• **What this exercise asks**:
• 1. In the forum post about matching keywords in any order, change "keywords" to "terms" throughout the passage starting at "I searched in" and ending at "regex = regex.rstrip('|')", then write out that passage.
• 2. Continue the forum post about matching keywords in any order with a regex from the point where it stops.

My input is this dataframe (but it could be a simple list) :
import pandas as pd
df = pd.DataFrame({'description': ['ij edf m-nop ij abc', 'abc ij mnop yz', 'yz yz mnop aa abc', 'i j y y abc xxx mnop y z', 'yz mnop ij kl abc uvwxyz', 'aaabc ijij uuu yz mnop']})
I also have a list of keywords (between 3 and 7 items) that I need to valid. We should only validate an exact combination of the whole keywords and ignore characters in between. The problem is that those keywords don’t respect the order I put them in my list (here keywords).
I searched in google and here too but couldn’t find any post that talks about a similar topic. So I made the code below which is making a permuation of the keywords and put them in a regex string.
import re
import itertools
keywords = ['abc', 'ij', 'mnop', 'yz']
regex = ''
for perm in list(itertools.permutations(keywords)):
perm = [fr'\b{key}\b' for key in perm]
regex += f'(?:{".*".join(perm)})|'
regex = regex.rstrip('|')
Here is a snippet of my regex :
# (?:\babc\b.*\bij\b.*\bmnop\b.*\byz\b)|(?:\babc\b.*\bij\b.*\byz\b.*\bmnop\b)|(?:\
# babc\b.*\bmnop\b.*\bij\b.*\byz\b)|(?:\babc\b.*\bmnop\b.*\byz\b.*\bij\b)|(?:\babc
# \b.*\byz\b.*\bij\b.*\bmnop\b)|(?:\babc\b.*\byz\b.*\bmnop\b.*\bij\b)|(?:\bij\b.*\
# babc\b.*\bmnop\b.*\byz\b)|(?:\bij\b.*\babc\b.*\byz\b.*\bmnop\b)|(?:\bij\b.*\bmno
# p\b.*\babc\b.*\byz\b)|(?:\bij\b.*\bmnop\b.*\byz\b.*\babc\b)|(?:\bij\b.*\byz\b.*\
# babc\b.*\bmnop\b)|(?:\bij\b.*\byz\b.*\bmnop\b.*\babc\b)|(?:\bmnop\b.*\babc\b.*\b
# ij\b.*\byz\b)|(?:\bmnop\b.*\babc\b.*\byz\b.*\bij\b)|(?:\bmnop\b.*\bij\b.*\babc\b
# .*\byz\b)|(?:\bmnop\b.*\bij\b.*\byz\b.*\babc\b)|(?:\bmnop\b.*\byz\b.*\babc\b.*\b
# ij\b)|(?:\bmnop\b.*\byz\b.*\bij\b.*\babc\b)|(?:\byz\b.*\babc\b.*\bij\b.*\bmnop\b
# )|(?:\byz\b.*\babc\b.*\bmnop\b.*\bij\b)|(?:\byz\b.*\bij\b.*\babc\b.*\bmnop\b)|(?
# :\byz\b.*\bij\b.*\bmnop\b.*\babc\b)|(?:\byz\b.*\bmnop\b.*\babc\b.*\bij\b)|(?:\by
# z\b.*\bmnop\b.*\bij\b.*\babc\b)
While it works on the example I gave, it takes 5-15 minutes on my real dataset (50k rows and very long descriptions with breaklines) and I’m not sure if my approach handles correctly all the rows. And there is also a problem, sometimes I had to validate a list of 6 keywords, which gives 720 permuation !

• **Given records**:
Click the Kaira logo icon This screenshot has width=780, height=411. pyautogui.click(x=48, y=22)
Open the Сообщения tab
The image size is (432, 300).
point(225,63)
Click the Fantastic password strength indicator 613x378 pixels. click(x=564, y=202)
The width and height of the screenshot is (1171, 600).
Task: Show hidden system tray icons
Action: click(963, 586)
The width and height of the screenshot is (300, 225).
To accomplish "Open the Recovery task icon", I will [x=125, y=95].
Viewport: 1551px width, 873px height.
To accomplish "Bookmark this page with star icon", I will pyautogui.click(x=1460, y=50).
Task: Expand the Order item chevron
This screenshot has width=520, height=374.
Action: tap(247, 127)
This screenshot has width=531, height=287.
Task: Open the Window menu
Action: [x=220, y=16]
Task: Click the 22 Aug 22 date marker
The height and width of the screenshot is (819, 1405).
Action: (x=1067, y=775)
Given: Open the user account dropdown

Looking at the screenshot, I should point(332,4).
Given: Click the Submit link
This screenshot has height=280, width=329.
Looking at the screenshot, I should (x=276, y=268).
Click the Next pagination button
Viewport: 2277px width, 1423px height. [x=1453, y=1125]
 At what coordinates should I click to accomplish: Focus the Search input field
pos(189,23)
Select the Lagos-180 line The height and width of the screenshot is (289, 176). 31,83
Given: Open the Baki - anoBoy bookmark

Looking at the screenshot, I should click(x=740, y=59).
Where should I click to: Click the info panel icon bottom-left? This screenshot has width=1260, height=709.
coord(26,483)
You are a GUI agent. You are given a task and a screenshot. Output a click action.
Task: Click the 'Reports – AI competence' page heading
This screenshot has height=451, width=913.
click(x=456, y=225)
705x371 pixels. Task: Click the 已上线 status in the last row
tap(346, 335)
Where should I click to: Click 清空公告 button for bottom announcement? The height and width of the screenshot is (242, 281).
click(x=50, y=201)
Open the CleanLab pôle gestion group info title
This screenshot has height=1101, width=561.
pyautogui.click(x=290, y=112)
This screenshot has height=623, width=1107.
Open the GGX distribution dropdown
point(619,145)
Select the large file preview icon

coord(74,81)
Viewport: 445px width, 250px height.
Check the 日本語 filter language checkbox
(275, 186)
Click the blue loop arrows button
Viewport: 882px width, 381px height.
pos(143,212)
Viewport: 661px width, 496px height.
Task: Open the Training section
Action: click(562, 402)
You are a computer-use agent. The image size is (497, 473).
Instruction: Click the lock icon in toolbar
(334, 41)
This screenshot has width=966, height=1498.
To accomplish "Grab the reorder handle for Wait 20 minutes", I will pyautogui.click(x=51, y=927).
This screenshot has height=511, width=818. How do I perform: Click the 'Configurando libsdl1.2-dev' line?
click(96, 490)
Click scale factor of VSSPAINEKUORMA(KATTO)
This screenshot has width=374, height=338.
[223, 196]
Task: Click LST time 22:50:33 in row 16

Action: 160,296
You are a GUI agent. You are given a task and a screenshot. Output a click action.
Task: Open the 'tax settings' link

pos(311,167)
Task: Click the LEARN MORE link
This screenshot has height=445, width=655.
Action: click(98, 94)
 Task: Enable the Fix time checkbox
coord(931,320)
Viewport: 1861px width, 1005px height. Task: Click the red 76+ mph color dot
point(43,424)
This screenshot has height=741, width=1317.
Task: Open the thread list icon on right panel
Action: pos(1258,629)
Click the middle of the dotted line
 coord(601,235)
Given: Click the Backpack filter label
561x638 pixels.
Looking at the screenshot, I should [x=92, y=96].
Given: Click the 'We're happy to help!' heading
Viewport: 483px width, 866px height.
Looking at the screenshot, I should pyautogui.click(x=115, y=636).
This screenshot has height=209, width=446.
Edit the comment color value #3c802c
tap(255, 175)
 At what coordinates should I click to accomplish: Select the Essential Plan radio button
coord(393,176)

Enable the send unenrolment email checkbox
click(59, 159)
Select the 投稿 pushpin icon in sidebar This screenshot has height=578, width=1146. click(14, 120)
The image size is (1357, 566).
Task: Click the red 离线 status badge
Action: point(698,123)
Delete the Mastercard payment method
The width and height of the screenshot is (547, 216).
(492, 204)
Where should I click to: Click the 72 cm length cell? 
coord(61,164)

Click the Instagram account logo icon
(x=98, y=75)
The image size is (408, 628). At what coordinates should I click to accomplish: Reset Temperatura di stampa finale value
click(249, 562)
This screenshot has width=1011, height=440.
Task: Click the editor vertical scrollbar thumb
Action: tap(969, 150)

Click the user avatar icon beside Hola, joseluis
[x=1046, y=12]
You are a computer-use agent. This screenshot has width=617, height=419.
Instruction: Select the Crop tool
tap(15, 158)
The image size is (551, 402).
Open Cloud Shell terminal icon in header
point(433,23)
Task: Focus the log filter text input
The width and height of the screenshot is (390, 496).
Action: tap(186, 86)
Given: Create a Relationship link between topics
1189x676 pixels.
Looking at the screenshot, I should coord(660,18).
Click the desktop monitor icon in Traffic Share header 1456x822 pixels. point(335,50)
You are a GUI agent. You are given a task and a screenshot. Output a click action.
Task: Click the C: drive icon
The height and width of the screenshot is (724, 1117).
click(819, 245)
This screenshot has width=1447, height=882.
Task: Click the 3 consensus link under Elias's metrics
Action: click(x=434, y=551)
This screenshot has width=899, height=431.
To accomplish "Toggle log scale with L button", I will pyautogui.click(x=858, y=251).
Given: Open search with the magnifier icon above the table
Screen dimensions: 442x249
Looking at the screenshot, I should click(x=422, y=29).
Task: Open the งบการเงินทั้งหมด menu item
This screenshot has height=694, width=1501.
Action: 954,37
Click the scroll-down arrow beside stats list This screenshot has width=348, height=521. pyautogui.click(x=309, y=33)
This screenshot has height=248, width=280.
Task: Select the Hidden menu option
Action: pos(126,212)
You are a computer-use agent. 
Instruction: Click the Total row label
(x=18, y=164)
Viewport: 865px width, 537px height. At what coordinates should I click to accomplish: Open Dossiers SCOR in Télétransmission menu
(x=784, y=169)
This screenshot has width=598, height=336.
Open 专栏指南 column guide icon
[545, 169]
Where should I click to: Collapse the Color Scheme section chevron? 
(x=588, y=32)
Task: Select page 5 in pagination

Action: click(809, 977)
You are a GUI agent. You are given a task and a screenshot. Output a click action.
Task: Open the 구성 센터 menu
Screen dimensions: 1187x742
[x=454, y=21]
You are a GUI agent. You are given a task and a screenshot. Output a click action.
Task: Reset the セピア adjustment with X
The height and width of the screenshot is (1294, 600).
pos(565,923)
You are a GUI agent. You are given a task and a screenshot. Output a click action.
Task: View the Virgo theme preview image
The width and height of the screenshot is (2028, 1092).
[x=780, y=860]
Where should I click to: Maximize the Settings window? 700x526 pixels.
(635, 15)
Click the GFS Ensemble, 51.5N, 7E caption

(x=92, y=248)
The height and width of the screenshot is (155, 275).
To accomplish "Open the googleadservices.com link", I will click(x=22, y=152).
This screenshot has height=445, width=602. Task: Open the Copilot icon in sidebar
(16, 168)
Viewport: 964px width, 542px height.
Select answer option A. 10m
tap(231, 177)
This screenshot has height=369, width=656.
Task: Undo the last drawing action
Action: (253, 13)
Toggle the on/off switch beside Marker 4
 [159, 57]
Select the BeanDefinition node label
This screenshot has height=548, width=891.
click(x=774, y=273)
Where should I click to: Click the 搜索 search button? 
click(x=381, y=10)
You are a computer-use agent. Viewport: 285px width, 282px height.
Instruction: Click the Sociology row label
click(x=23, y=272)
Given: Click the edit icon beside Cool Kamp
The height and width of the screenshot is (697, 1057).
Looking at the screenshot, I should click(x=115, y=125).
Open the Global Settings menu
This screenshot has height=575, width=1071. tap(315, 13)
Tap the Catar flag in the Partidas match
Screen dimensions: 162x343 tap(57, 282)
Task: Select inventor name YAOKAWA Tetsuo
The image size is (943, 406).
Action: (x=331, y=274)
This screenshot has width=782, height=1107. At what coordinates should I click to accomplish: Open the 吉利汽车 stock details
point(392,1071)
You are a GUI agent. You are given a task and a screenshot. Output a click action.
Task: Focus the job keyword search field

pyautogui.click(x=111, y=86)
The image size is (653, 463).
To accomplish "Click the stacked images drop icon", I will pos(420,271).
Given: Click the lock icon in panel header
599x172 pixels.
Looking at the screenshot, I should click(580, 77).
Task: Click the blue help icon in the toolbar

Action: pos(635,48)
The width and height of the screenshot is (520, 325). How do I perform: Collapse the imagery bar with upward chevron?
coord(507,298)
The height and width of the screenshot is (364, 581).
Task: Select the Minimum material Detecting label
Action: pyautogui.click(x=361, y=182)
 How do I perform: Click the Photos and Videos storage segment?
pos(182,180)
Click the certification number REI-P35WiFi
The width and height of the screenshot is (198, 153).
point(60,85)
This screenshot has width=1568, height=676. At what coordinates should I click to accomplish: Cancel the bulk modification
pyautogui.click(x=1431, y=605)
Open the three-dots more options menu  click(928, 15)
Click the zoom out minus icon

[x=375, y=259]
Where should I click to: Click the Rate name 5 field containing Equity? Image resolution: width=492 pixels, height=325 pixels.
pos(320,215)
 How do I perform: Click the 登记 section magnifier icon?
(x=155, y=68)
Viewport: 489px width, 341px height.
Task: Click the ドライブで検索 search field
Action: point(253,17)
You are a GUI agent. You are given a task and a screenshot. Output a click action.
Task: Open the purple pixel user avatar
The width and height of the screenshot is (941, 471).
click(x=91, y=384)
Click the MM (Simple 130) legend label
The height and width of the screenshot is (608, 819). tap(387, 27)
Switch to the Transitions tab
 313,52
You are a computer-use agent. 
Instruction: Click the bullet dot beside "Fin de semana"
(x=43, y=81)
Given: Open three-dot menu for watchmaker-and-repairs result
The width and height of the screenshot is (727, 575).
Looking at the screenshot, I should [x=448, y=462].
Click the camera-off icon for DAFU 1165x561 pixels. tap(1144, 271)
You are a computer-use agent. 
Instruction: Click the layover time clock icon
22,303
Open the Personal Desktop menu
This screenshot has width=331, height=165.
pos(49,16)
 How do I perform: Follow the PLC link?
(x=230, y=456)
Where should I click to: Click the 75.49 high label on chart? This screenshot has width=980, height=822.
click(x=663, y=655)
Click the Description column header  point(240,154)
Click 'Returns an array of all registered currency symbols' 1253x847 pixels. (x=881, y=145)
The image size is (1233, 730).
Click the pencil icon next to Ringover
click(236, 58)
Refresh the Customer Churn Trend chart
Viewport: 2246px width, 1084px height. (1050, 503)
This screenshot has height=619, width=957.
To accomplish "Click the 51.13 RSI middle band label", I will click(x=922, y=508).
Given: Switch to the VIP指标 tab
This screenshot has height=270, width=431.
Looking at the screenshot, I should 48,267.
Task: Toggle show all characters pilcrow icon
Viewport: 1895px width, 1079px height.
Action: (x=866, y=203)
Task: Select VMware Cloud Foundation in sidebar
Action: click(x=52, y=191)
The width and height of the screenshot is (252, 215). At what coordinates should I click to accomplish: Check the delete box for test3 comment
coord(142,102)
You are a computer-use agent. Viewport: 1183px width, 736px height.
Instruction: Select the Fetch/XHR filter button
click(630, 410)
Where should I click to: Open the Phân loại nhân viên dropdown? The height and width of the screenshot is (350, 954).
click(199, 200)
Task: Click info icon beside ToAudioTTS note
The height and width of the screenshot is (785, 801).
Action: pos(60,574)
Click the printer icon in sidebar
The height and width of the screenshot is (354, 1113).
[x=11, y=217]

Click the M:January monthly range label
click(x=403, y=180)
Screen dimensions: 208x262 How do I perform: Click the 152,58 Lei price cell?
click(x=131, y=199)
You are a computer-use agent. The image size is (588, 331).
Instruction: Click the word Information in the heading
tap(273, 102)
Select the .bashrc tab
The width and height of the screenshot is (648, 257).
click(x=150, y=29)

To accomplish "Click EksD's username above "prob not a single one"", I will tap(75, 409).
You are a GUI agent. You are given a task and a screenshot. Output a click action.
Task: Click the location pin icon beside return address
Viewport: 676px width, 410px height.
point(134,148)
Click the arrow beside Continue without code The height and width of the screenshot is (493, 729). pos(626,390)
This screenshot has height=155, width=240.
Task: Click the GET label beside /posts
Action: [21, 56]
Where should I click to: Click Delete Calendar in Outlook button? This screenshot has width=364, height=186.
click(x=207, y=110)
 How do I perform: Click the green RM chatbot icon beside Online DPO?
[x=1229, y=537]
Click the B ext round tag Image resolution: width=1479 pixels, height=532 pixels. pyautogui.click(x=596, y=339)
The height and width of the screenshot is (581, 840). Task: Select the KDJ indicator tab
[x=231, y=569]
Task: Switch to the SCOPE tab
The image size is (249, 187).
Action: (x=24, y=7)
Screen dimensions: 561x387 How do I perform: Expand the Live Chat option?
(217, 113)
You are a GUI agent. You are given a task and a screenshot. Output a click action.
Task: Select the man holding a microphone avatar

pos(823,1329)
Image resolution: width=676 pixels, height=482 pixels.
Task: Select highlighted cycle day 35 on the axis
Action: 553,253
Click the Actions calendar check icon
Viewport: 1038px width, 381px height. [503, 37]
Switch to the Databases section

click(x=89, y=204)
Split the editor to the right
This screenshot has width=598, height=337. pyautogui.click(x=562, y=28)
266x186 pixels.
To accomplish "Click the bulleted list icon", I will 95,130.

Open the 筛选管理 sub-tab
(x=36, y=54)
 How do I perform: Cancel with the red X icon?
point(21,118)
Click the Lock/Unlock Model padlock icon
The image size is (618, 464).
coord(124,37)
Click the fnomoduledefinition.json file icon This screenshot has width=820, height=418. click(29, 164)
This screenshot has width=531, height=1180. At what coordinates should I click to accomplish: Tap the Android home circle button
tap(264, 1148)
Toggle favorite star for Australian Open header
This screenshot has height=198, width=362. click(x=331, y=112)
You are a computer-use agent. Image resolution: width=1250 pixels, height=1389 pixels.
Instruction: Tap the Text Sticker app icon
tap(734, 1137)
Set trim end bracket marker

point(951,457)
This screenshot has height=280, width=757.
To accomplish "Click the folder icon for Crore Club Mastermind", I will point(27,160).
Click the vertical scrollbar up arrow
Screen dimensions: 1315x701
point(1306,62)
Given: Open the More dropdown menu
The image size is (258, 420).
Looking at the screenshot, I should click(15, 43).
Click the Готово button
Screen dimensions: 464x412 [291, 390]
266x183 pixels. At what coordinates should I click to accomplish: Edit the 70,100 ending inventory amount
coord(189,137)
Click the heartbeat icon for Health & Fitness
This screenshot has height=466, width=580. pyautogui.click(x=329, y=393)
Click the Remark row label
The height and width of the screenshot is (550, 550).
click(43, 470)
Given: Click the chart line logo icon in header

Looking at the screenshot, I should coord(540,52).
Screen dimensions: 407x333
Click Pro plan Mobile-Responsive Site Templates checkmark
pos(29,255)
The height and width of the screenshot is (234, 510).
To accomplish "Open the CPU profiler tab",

• **Answers provided**:
• 1.
I searched in google and here too but couldn’t find any post that talks about a similar topic. So I made the code below which is making a permuation of the terms and put them in a regex string.
import re
import itertools
terms = ['abc', 'ij', 'mnop', 'yz']
regex = ''
for perm in list(itertools.permutations(terms)):
perm = [fr'\b{key}\b' for key in perm]
regex += f'(?:{".*".join(perm)})|'
regex = regex.rstrip('|')

• 2.
Can you guys help me solve this ? Is regex the right way to approach my problem ?
My expected ouptut is this :
description valid
0 ij edf m-nop ij abc
1 abc ij mnop yz True
2 yz yz mnop aa abc
3 i j y y abc xxx mnop y z
4 yz mnop ij kl abc uvwxyz True
5 aaabc ijij uuu yz mnop
>Solution :
A regex can be useful, but generating all permutations is not appropriate.
I would use a regex to extract words, then checking that the keywords are a subset of the extracted words with set.issubset:
import re
keywords = {'abc', 'ij', 'mnop', 'yz'} # this is a SET
reg = re.compile(r'\b[a-z]+\b', flags=re.I)
df['valid'] = [keywords.issubset(reg.findall(x)) for x in df['description']]
NB. you might want to add a casefold step to ignore case.
Output:
description valid
0 ij edf m-nop ij abc False
1 abc ij mnop yz True
2 yz yz mnop aa abc False
3 i j y y abc xxx mnop y z False
4 yz mnop ij kl abc uvwxyz True
5 aaabc ijij uuu yz mnop False
For fun, by tweaking the code you could even get the set of missing words instead of False:
df['valid'] = [keywords.issubset(S:=set(reg.findall(x))) or keywords-S
for x in df['description']]
description valid
0 ij edf m-nop ij abc {mnop, yz}
1 abc ij mnop yz True
2 yz yz mnop aa abc {ij}
3 i j y y abc xxx mnop y z {yz, ij}
4 yz mnop ij kl abc uvwxyz True
5 aaabc ijij uuu yz mnop {abc, ij}
# or
df['missing'] = [keywords-set(reg.findall(x)) for x in df['description']]
df['valid'] = df['missing'].eq(set())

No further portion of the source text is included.